The catch is that employers claim (and some believe) that they’re doing children a favor by employing them. By taking children off the streets, they’re providing them with income, teaching them work skills, and giving them resources. They claim they’re saving parents from having to feed an extra mouth and giving children an opportunity to earn money and stay off the streets. To play devil’s advocate, couldn’t child labor be seen as a necessary evil to support developing economies and marginalized communities? That’s the argument people might use to defend child labor.
Child labor is a tough issue.
On the one hand, I’m frustrated with the dysfunctional social system that I think robs children of their childhood, prevents them from accessing quality education, and enslaves them to a life of grueling labor and poverty. I confess that I’m angry at the employers for hiring children to do tasks they themselves could do or could hire an adult to do. The other day, I saw a woman yelling at a little girl who was on her hands and knees scrubbing a floor. The girl looked about 6 or 7 years old and was dressed in the rattiest outfit I’ve ever seen. Honestly, I don’t know if she was a child laborer or the woman’s daughter, but the sight angered me. I wanted to snap at the woman and tell her to clean her own floors – I mop my own floors, my mother mops her own floors, my grandmother mops her own floors – but I can’t. You don’t change systems by waltzing in and snapping out what people should be doing.
I’m frustrated at employers and I’m frustrated at parents for allowing their children to be used as child slaves. At the same time, I acknowledge that I don’t know what it’s like to be in this sort of situation. I can’t begin to imagine what it’s like to be a mother with too many mouths to feed and watching your children go hungry. Children here are so small and thin and I think it must be difficult for parents to weigh education versus bringing extra income home. If I were a parent (and many parents are my age – 24), would I send my child out to work in hopes that someone would feed her/him and I wouldn’t have to live with not being able to provide for that child? I don’t think the situation is as simple as people – even activists – try to make it. When I taught English in Indonesia, I had very bright students who eventually had to drop out of school to work in rice fields. Immediate need for survival pushes dreams of the future to the side.
I want to see this system of child labor eradicated. I want to see Nepalese children (and children across the world) have a childhood like I had, with games, friends, and playtime. I want to see a world where children aren’t exploited, where adults protect children and children’s rights (including the right to education) are valued. To do that, we need to change society’s acceptance of child labor. To change mindsets, you need to provide alternatives. Telling people to change isn’t a viable solution. We have to convince people that sending children to school and protecting children from harsh labor is a far better investment that will reap more benefits than forcing children to work for $2.50 a month (if that).

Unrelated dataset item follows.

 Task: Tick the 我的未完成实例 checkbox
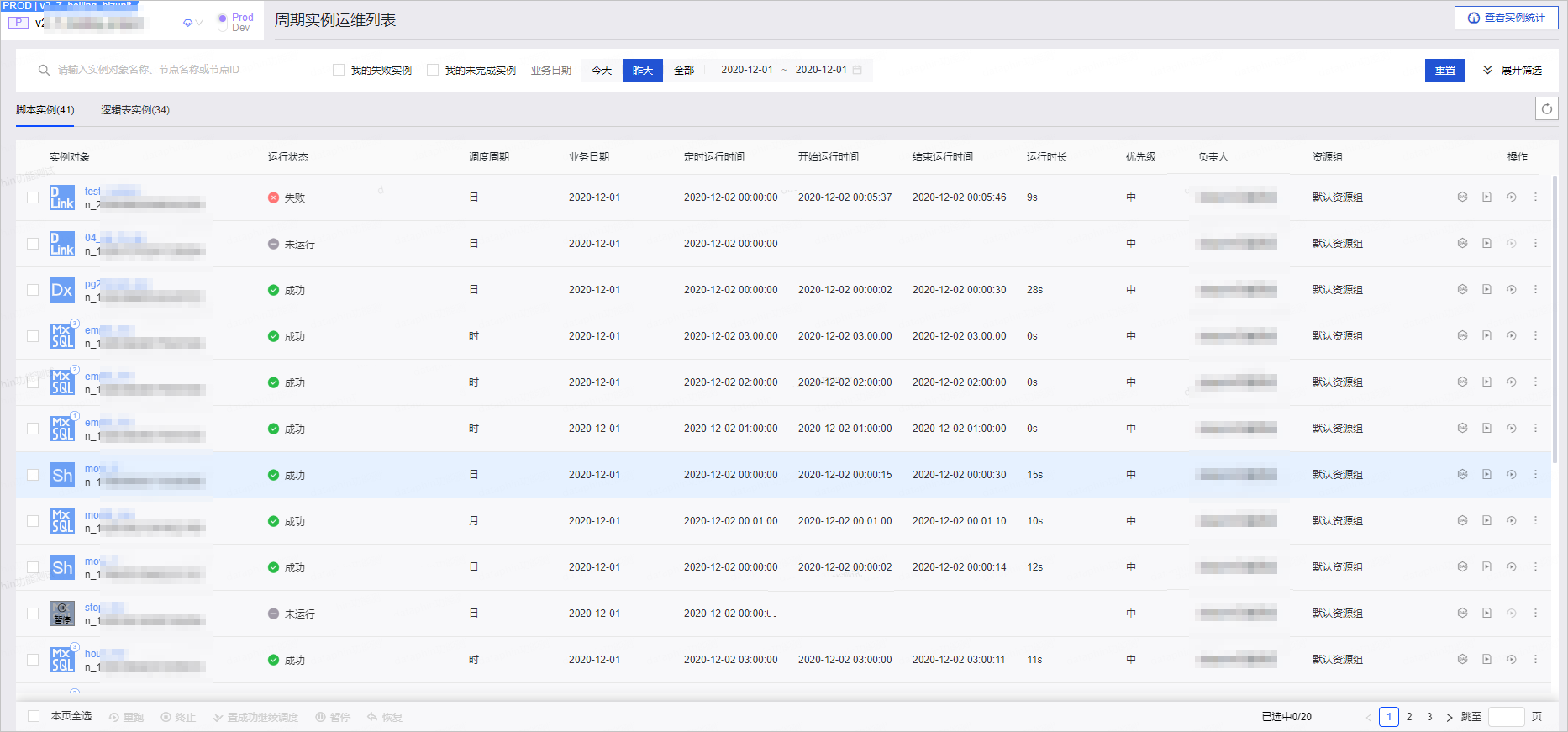[x=433, y=70]

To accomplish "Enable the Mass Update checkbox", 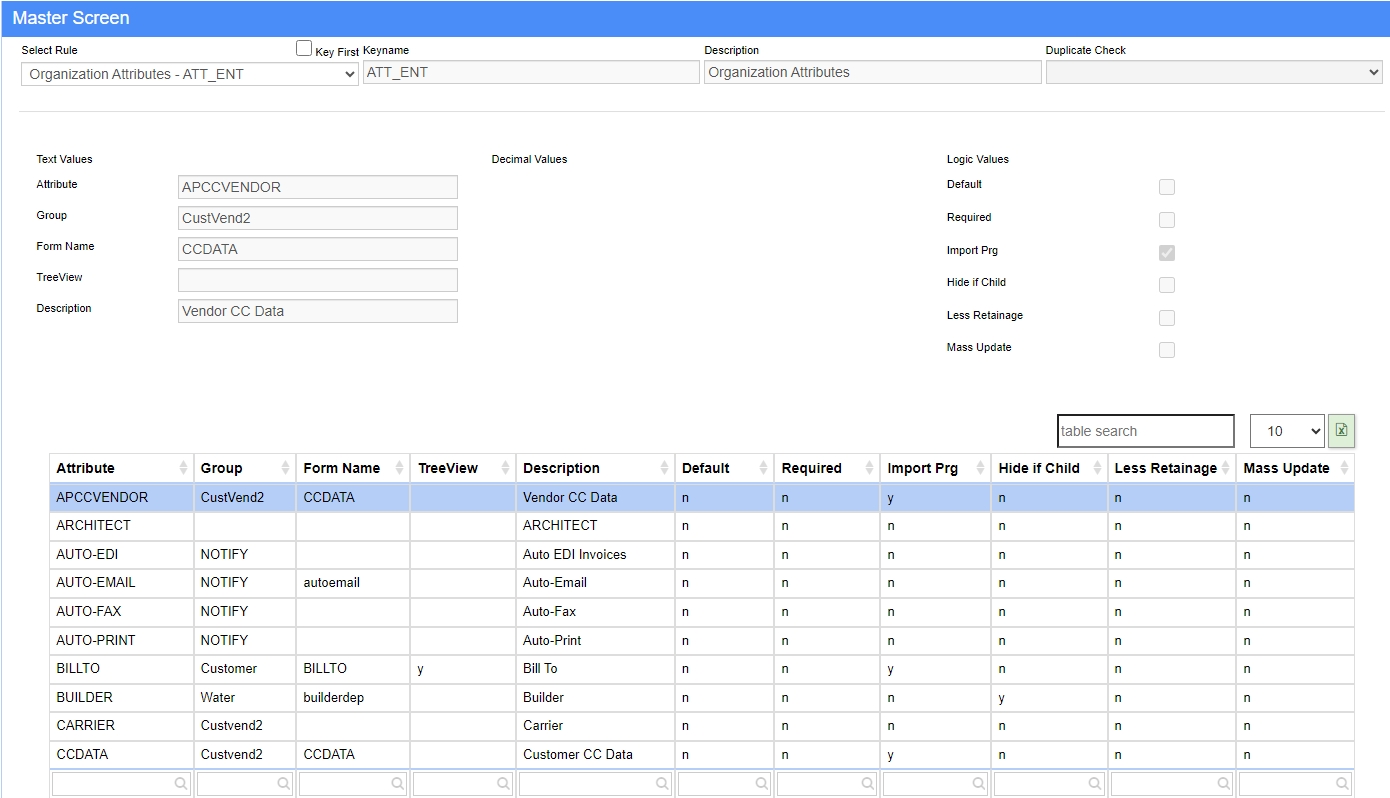I will click(1167, 350).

I really hope I can visit a Child Friendly Village soon. CFVs are villages that BASE started where communities have united to eradicate child labor. The people of the community work together to ensure children go to school and promote Child Clubs where children learn about their rights and do community-building activities together. The Child Friendly Village is one of BASE’s key projects in the organization’s fight against child labor. I’m interested to see how communities fight child labor and pressure families in the communities to keep their children in school. If proven successful, the government of Nepal is interested in replicating the CFV model across Nepal.
Child labor is a difficult issue to handle. Combating it requires patience, commitment, dedication, and the ability to stay encouraged in the face of ridiculous odds. As I work with BASE, I realize how important it is to educate communities on the importance of education and to provide incentives for parents to send their children to school. BASE does a wonderful job of helping communities understand the benefits of education and self-dependency and I’m thankful to work for such an amazing organization.